A arqueologia do saber rejeita a ideia de que o conhecimento progride de maneira linear ao longo do tempo, seguindo para uma compreensão cada vez mais precisa e objetiva da realidade, pois entende que o conhecimento é configurado por disposições históricas específicas. Por isso a arqueologia escava as camadas de saberes, percebendo as configurações sociais, culturais, ideológicas e políticas que possibilitaram a emergência de um saber num dado momento.

Em vez de considerar o conhecimento como uma entidade homogênea e unificada, Foucault reconhece a existência de múltiplos saberes e formas de conhecimento, cada um com suas próprias lógicas e critérios de validade. Esses distintos saberes podem surgir em diferentes contextos culturais, institucionais e discursivos, por vezes coexistindo e em outras entrando em conflito uns com os outros.
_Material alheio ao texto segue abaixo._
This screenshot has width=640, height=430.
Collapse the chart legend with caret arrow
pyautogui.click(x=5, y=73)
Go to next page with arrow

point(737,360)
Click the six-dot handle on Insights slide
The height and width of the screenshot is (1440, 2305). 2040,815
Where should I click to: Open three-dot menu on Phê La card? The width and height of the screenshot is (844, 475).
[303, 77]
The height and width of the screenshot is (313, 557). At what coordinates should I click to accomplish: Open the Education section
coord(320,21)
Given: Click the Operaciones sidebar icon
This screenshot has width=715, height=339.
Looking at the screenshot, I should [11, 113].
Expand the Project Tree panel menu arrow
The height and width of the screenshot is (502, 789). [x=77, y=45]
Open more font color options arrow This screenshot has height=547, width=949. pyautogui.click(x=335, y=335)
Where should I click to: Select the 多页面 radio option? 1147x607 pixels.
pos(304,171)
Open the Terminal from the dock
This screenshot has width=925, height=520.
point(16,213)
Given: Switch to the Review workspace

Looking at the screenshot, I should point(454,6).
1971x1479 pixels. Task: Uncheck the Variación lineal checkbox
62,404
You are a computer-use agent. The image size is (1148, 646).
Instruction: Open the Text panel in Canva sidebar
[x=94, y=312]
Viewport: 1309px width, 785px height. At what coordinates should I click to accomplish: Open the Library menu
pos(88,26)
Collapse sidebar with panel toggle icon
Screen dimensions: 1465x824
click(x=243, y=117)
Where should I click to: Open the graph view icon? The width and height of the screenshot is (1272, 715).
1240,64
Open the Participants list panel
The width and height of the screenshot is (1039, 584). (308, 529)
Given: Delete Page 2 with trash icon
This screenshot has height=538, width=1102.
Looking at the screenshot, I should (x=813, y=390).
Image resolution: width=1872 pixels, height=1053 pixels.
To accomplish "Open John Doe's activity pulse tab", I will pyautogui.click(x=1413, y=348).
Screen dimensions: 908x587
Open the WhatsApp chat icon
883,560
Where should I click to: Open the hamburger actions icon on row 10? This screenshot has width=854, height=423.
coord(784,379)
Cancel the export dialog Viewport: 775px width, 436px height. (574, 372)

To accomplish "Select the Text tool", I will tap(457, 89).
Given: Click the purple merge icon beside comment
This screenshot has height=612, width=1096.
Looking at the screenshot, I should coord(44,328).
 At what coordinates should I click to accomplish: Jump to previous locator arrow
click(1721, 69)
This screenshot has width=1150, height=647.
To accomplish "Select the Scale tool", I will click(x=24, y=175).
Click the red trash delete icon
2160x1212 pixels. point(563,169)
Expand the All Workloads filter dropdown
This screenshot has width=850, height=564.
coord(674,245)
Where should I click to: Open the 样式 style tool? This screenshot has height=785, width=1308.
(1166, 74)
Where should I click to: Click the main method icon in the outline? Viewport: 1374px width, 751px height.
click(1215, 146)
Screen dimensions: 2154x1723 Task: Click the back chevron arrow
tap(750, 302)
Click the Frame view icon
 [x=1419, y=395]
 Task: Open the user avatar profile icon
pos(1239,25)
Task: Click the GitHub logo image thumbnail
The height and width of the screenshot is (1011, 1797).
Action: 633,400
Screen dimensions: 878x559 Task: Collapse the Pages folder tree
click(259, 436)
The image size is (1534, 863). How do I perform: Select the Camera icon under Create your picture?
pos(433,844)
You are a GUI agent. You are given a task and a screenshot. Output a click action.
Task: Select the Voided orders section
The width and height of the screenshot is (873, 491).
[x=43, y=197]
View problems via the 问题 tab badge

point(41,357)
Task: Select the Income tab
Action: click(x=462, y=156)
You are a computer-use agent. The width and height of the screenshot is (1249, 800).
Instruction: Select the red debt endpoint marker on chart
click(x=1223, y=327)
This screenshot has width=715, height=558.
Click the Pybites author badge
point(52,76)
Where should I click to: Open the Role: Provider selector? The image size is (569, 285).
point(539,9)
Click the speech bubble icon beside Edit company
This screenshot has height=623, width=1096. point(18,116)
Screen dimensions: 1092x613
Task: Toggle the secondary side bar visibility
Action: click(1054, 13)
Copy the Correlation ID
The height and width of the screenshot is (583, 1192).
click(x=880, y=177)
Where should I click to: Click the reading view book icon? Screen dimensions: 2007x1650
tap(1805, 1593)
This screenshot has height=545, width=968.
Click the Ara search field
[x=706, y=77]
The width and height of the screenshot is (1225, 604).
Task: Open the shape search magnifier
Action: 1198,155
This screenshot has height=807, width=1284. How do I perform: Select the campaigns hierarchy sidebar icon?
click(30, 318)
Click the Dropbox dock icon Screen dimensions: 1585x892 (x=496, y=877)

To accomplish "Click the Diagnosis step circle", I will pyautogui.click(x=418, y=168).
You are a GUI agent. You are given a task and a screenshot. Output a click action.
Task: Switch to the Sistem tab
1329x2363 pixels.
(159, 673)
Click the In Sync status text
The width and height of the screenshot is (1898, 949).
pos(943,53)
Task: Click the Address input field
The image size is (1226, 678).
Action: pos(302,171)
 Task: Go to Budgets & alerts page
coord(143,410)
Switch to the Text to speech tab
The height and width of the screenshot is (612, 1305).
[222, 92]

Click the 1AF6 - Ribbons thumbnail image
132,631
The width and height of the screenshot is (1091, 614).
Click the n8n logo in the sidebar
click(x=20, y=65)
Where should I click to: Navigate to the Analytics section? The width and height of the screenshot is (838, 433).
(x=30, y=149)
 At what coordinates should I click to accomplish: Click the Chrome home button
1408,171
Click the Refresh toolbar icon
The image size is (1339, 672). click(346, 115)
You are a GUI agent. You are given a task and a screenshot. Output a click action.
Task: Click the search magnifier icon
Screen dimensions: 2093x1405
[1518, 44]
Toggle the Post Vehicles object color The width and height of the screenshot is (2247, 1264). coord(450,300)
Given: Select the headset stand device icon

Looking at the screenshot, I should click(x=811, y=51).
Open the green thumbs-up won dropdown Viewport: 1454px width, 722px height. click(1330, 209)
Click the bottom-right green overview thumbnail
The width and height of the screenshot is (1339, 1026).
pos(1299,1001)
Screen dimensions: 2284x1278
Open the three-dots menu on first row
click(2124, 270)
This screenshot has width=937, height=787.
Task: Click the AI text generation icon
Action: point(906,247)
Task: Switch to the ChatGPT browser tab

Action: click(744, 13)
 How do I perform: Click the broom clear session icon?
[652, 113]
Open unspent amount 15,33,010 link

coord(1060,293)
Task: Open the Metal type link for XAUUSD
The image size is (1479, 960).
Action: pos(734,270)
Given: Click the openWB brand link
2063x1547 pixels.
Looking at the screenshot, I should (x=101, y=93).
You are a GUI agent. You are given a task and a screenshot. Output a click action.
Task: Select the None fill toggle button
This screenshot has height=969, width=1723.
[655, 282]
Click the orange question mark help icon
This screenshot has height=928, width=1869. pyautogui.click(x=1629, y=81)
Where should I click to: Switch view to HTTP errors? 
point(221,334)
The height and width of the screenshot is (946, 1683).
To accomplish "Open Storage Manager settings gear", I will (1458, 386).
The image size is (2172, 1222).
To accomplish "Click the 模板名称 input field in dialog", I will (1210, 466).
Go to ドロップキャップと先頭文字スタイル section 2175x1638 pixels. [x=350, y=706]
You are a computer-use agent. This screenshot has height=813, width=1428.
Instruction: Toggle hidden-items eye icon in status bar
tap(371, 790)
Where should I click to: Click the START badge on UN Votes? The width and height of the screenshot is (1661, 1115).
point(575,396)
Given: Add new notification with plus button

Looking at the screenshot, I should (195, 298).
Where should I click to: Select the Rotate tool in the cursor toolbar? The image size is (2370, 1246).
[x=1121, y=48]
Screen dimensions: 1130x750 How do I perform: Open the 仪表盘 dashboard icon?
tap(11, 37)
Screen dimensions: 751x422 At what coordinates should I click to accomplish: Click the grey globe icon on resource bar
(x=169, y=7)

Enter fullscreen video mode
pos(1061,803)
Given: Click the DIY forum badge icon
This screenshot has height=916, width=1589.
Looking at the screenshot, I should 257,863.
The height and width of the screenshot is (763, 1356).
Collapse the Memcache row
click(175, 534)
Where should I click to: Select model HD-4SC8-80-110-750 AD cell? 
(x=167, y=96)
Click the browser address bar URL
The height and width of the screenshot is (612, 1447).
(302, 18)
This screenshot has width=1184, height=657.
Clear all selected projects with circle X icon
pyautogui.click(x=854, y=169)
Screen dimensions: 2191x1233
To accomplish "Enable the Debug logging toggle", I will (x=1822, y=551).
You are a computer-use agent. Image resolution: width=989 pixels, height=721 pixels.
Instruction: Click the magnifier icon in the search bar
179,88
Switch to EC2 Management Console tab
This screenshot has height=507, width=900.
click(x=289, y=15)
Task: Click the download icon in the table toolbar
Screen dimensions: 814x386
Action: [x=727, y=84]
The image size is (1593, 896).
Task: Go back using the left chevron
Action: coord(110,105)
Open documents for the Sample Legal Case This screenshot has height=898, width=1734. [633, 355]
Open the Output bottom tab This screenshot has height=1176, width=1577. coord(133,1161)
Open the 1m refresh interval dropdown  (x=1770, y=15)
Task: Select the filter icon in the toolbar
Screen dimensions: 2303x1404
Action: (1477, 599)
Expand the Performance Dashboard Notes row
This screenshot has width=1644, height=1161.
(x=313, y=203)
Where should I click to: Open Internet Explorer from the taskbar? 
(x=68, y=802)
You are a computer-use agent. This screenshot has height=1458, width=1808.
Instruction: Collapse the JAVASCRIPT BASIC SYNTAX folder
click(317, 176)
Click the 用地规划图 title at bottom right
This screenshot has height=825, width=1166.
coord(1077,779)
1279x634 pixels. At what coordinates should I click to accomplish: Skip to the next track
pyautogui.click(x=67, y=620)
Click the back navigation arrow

A ciência não é uma progressiva descoberta de "verdades", mas uma criação discursiva de um entendimento de mundo. O conhecimento não é uma mera representação objetiva da realidade, mas uma forma de regular e controlar indivíduos e grupos sociais. Também não é uma progressão contínua em direção à "verdade", mas uma série de contingências e pluralidades, onde diferentes conhecimentos emergem e desaparecem ao longo do tempo.

Tal análise examina a transformação dos saberes ao longo do tempo, por meio do estudo de documentos, textos, discursos, práticas e instituições históricas relevantes para cada tema de pesquisa em questão, identificando padrões e transformações nas formas de conhecimento, bem como as condições sociais, políticas, econômicas e culturais que influenciaram essas mudanças.

Fazer uma arqueologia da psicologia consiste numa análise crítica das formas de conhecimento psicológico ao longo do tempo, examinando suas condições de produção, circulação e transformação em diferentes épocas e contextos, reconhecendo que a psicologia se constituiu a partir de um conjunto de saberes, valores, disposições culturais e disposições de uma época.

A psicologia científica se direcionou para objetividade, servindo aos intuitos do capitalismo emergente, se associando com a fisiologia e ao positivismo, se distanciando da filosofia. As teorias e práticas em psicologia foram configuradas por contextos históricos e interesses específicos, resultado de condições sociais, políticas, culturais e intelectuais específicas, que possibilitaram sua emergência e transformação.

No decorrer da história, foram elaborados diversas abordagens em psicologia, cada uma com suas próprias concepções sobre a mente, o comportamento e a saúde mental. Uma arqueologia da psicologia busca identificar e examinar essas diferentes correntes de pensamento, compreendendo como elas surgiram, se transformaram e entraram em conflito umas com as outras.

A análise arqueológica revela as transformações nas teorias e práticas psicológicas ao longo do tempo, as mudanças nas definições de normalidade e patologia, nos métodos de diagnóstico e de tratamento, nas concepções sobre o indivíduo, a sociedade, o sofrimento emocional e os processos mentais. Essas transformações são reflexos de mudanças sociais mais amplas.

Essa análise revela a característica múltipla e fragmentada da psicologia, inclusive suas contradições. Ao invés de entender a psicologia como uma progressão contínua em direção a uma verdade, se constata uma multiplicidade de condições que configuraram as possibilidades de conhecimento numa determinada época, percebendo suas mudanças e rupturas.

O conhecimento psicológico não é uma representação objetiva da realidade, mas uma forma regular e controlar indivíduos e grupos sociais. A psicologia determina quais discursos são privilegiados, quem tem autoridade para falar sobre questões psicológicas e quais práticas são consideradas legítimas. As intervenções psicológicas são utilizadas para classificar, diagnosticar e tratar o comportamento desviante.

Por meio da arqueologia da psicologia questionamos as verdades estabelecidas sobre a psicologia, reconhecendo suas contingências e relações com as estruturas sociais e culturais, possibilitando uma compreensão mais ampla sobre a constituição dos saberes psicológicos e das disposições que configuram suas teorias e práticas.